The warrant came after the ICC’s investigation into Duterte’s extrajudicial killings. The probe began in February 2018.
Despite Duterte’s move to detach the country from the ICC in 2018 to stave off the probe, the Philippine withdrawal went into effect a year after, based on the Rome Statute that established the ICC in 2002.
On Tuesday, Duterte was taken into custody upon his arrival from Hong Kong following an arrest warrant issued by the ICC via Interpol, the international police agency.
Iulia Antoanella Motoc
The first presider for Duterte’s case is 57-year-old Iulia Antoanella Motoc, elected as a member of Pre-Trial Chambers I and III of ICC last December 2024.
Motoc, a Romanian by nationality, held positions in various courts, such as the Constitutional Court of Romania, from 2010 to 2013, handling several cases of sexual violence, genocide, war crimes, and crimes against humanity.
Before this, she was a judge at the European Court of Human Rights from 2013 to 2023.
Motoc is a law professor at the University of Bucharest, and is a former United Nations Special Rapporteur for the Democratic Republic of the Congo in 2001 and chair of the UN Subcommission on the Promotion and Protection of Human Rights from 2000 to 2001.

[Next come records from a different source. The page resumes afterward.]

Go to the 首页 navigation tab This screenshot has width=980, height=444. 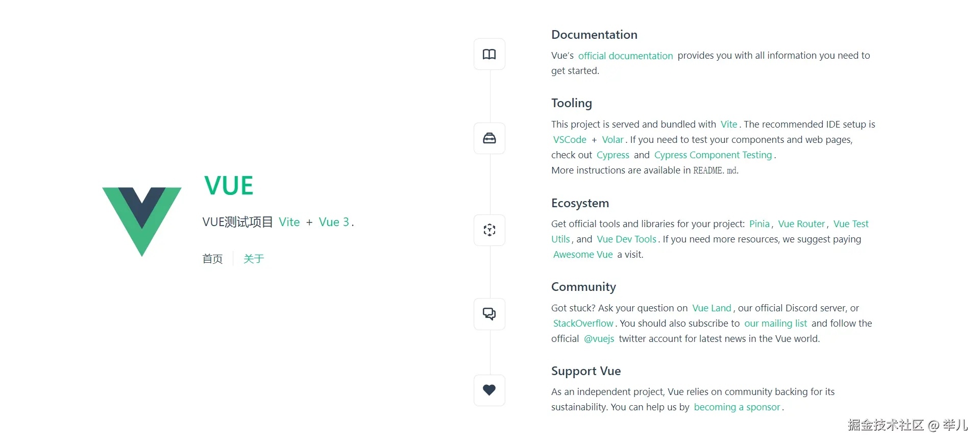point(212,259)
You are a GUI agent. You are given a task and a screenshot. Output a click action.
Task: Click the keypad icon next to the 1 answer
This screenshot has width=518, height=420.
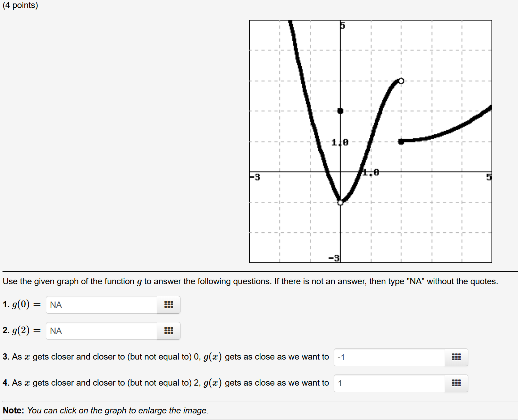(x=456, y=383)
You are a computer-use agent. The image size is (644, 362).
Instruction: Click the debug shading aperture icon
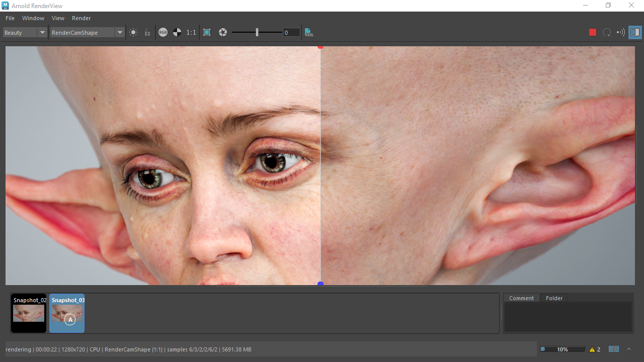coord(223,32)
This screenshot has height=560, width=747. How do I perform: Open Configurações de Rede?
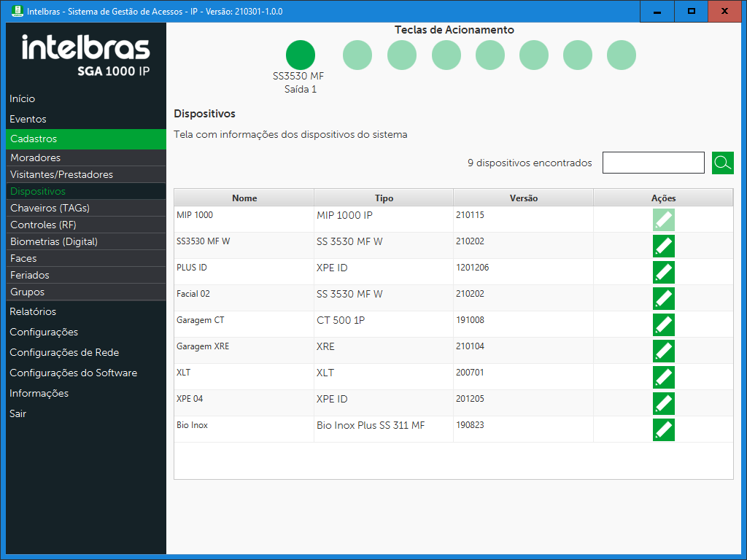[64, 352]
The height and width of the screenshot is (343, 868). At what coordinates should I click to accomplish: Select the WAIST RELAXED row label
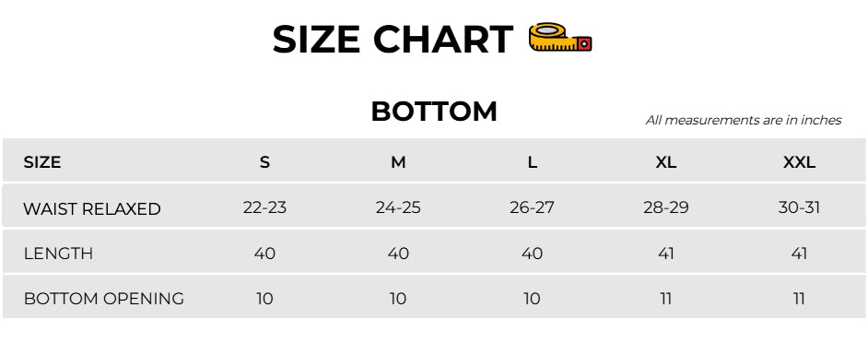coord(92,209)
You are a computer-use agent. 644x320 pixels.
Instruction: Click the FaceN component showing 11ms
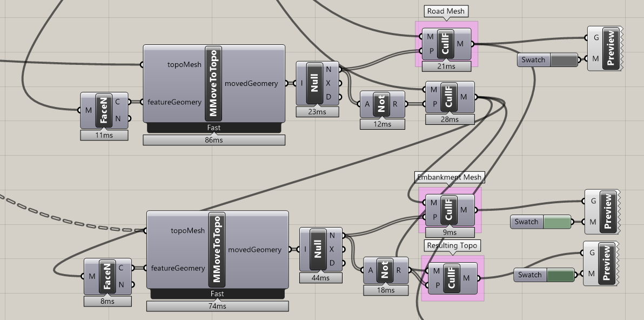point(104,110)
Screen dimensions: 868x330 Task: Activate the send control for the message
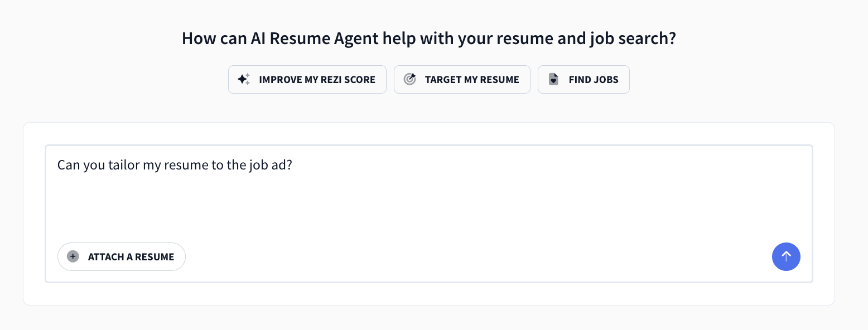click(786, 256)
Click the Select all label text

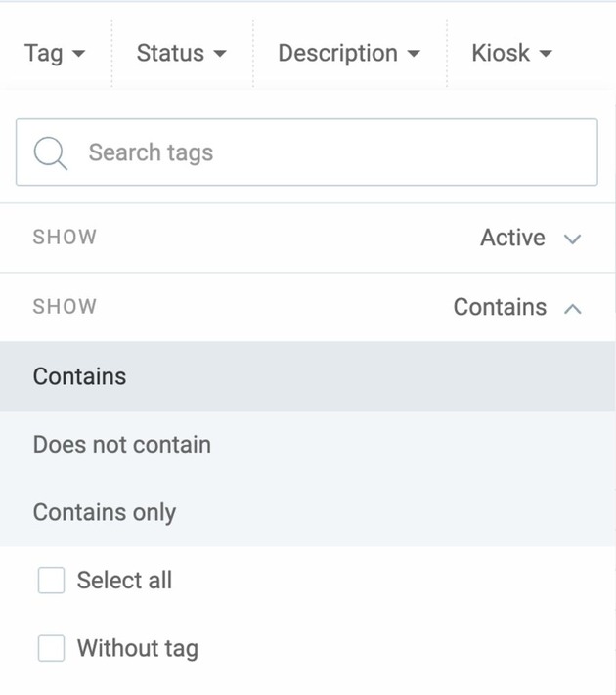(124, 581)
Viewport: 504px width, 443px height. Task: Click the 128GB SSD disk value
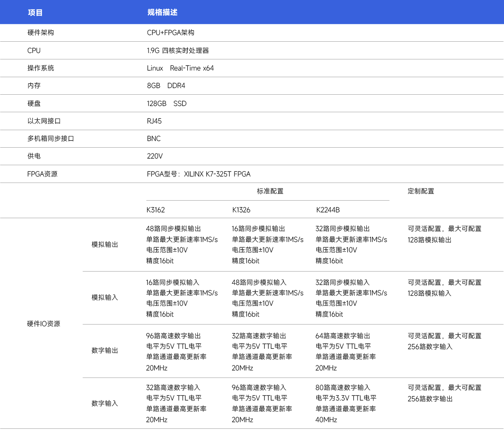[166, 103]
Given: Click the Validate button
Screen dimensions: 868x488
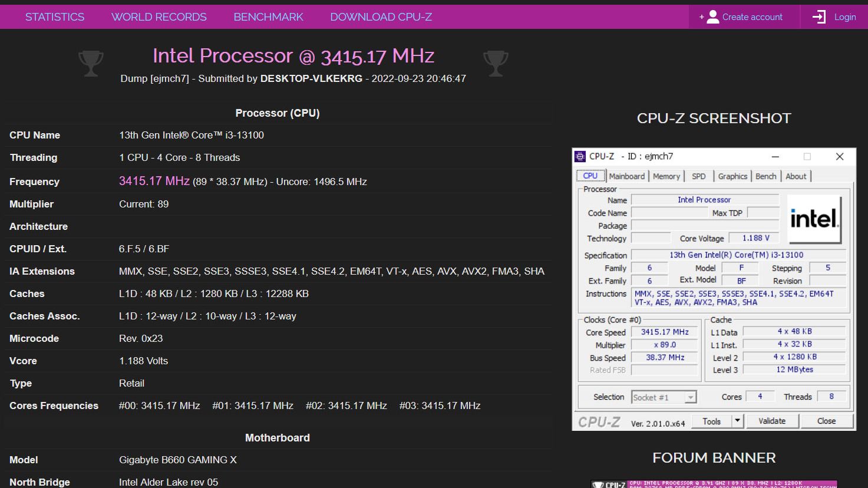Looking at the screenshot, I should [x=772, y=420].
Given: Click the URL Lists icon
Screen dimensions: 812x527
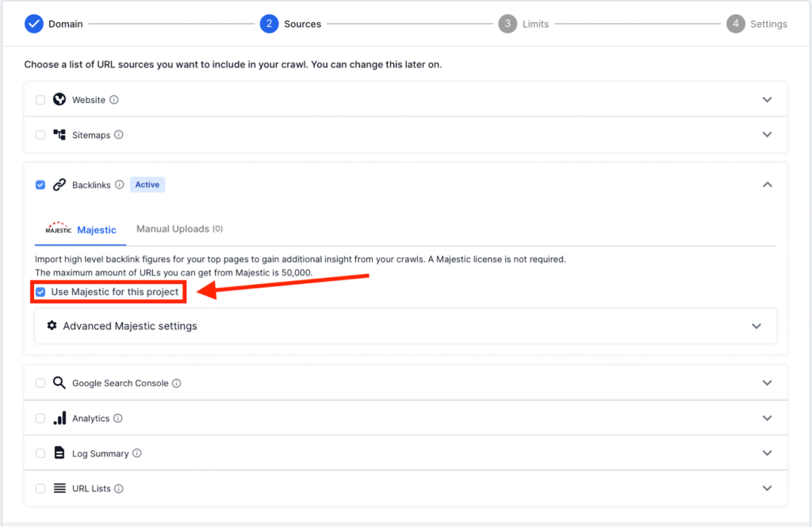Looking at the screenshot, I should pos(59,488).
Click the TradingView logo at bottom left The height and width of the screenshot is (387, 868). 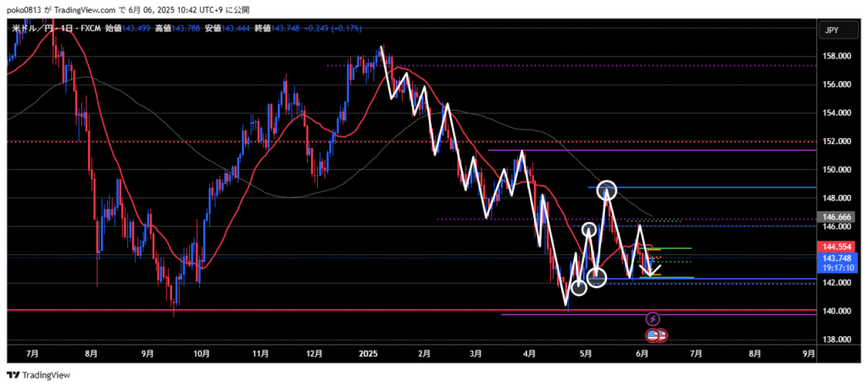pos(41,374)
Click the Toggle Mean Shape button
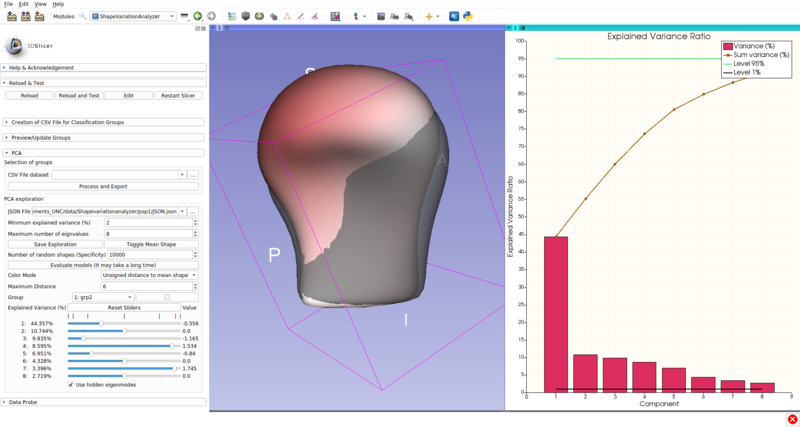Image resolution: width=800 pixels, height=427 pixels. click(x=149, y=244)
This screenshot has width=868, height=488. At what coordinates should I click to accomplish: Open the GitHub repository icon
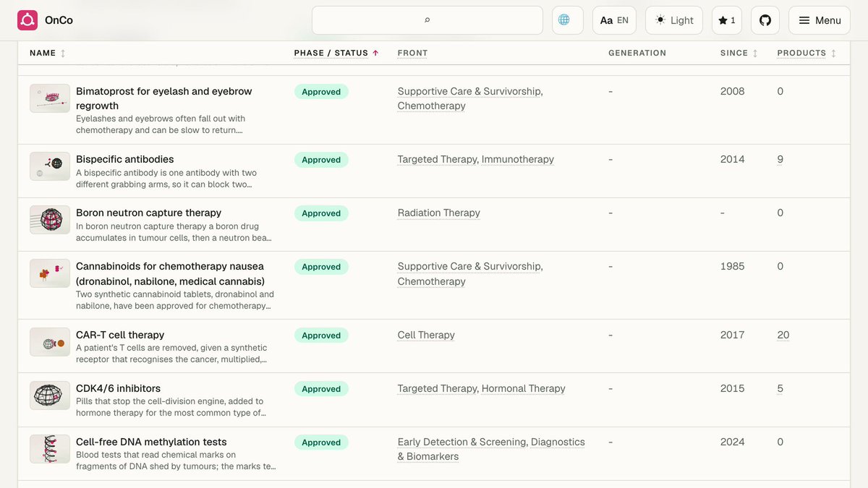click(765, 20)
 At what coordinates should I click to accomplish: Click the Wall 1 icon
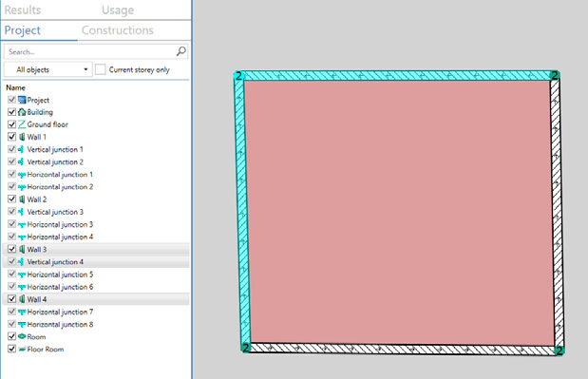click(x=22, y=137)
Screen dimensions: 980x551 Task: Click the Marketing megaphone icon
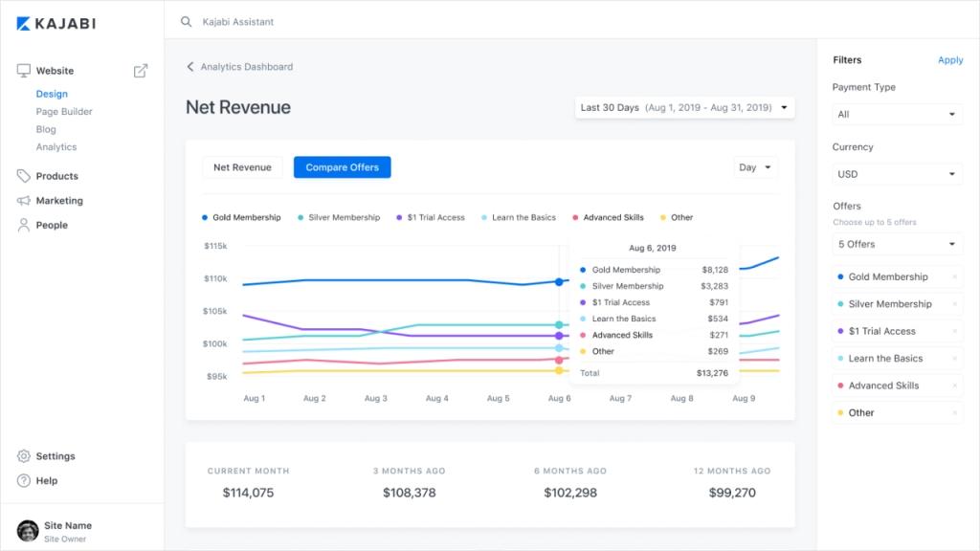24,201
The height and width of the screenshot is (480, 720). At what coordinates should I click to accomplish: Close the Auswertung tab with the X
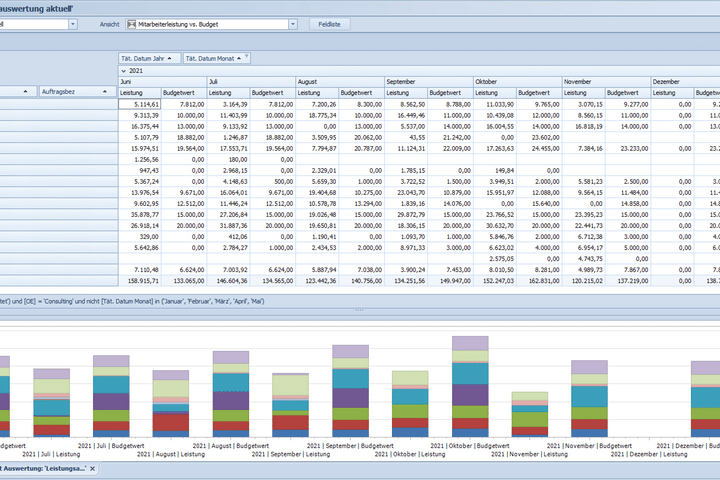[x=92, y=468]
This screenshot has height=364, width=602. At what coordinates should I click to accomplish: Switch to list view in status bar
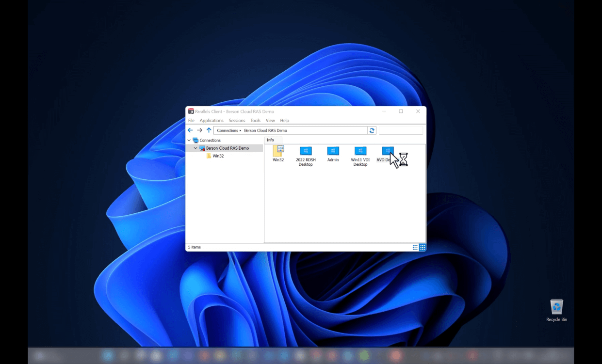(415, 247)
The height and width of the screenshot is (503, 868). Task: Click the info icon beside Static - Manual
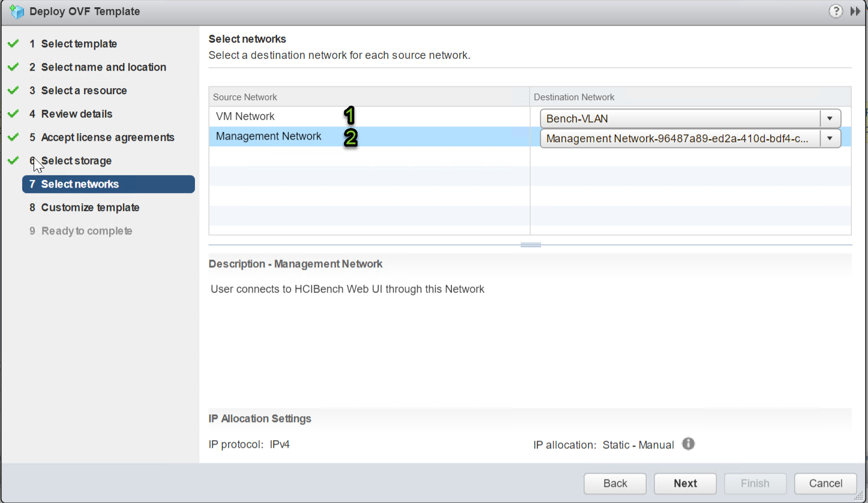[688, 444]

She presides over 14 out of 18 “situations” and cases lodged in the ICC pre-trial chambers where she is a member.
In 2024, Motoc presided over two situations involving victims of hostilities in Palestine.
Motoc is the youngest of the three female judges who issued the warrant.
Reine Adélaïde Sophie Alapini-Gansou
Assigned as the second vice president of the ICC, Alapini-Gansou is the most senior judge in the chamber, elected in March 2018 with a nine-year term.
A native of Benin, a country in western Africa, Alapini-Gansou chaired the African Commission on Human and People’s Rights from 2009 to 2012.
She also served as a Special Rapporteur on the situation of human rights defenders in Africa for nine years, from 2005 to 2009 and 2012 to 2017.
In 2011, Alapini-Gansou was appointed judge at the Permanent Court of Arbitration, which hears cases between states.
She has handled 37 situations, sitting in various chambers such as appeals, pre-trial, and trial. She handles 19 situations and cases, presiding in one.
In November of 2024, a Russian court ordered her arrest after a decision from her pre-trial chamber to issue an arrest warrant for Russian president Vladimir Putin over his alleged war crimes.
At 68 years old, Alapini-Gansou is the oldest judge in the chamber that will hear former president Duterte’s case.
María del Socorro Flores Liera
The first ICC judge of Mexican descent, Flores Liera was elected in March 2021 for a nine-year term.
Before joining the ICC, the 59-year-old lawyer served as the vice president of the UN Human Rights Council in 2020.
Flores Liera is a member of the Mexican delegation that partook in the negotiations leading to the creation of the Rome Statute in 1998.
A graduate of the Universidad Iberoamericana, the oldest Jesuit school in Mexico, her expertise in international law landed her the role of UN representative for Mexico.
She previously handled 23 situations and cases as a member of the Court’s pre-trial and trial chambers and presided over four cases.